Press releases can be purchased in bulk as well. So if you’re planning on several announcements, if you buy in advance, you can save thousands of dollars. 

4. Strategy: When They Zig, You Should Zag

To save money and get more bang for your buck, redefine your calendar. Shy away from the dates and times of the year when your competitor is most likely to do something, and instead select a campaign period when you can own the conversation.

Alternatively, re-thing your share of voice KPI. When dominance is your key strategy, you want to track it against your biggest aspirational competitors. If simply staying present is your goal, track your share of voice against a competitor nipping at your heels, one who is your peer and one who is aspirational. For your aspirational competitors, your strategy should be to cede some of your share of voice so you can squeeze in on your competitor’s territory. For your peers, you want to maintain equal, if not better, footing, and for the one nipping at your heels, you want to own the conversation so they don’t squeeze in on yours.

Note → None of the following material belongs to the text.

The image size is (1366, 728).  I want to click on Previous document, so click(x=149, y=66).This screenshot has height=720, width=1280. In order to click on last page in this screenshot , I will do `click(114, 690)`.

5. Maximize Partnerships and Internal Initiatives

Now is a great time to double down on successful partnerships or find new ways to align for new partnerships. Be creative in the ways you align, and you may be able to create a news worthy story just by creating a collaboration. Another way to maximize your budget is to turn your storytelling focus on highly valued stories the media is already writing about, like purpose-driven initiatives. These types of stories are much easier to get a lift on than the traditional “thought leadership” strategy that most of your competitors will flock to.

Reducing your agency costs doesn’t have to be all or nothing. Working WITH your agency to find the sweet spot for your specific needs can be an excellent exercise in creativity. By shifting strategies, outcomes, and outputs, you can find the sweet spot that keeps your marketing and PR on track even during cost-cutting seasons.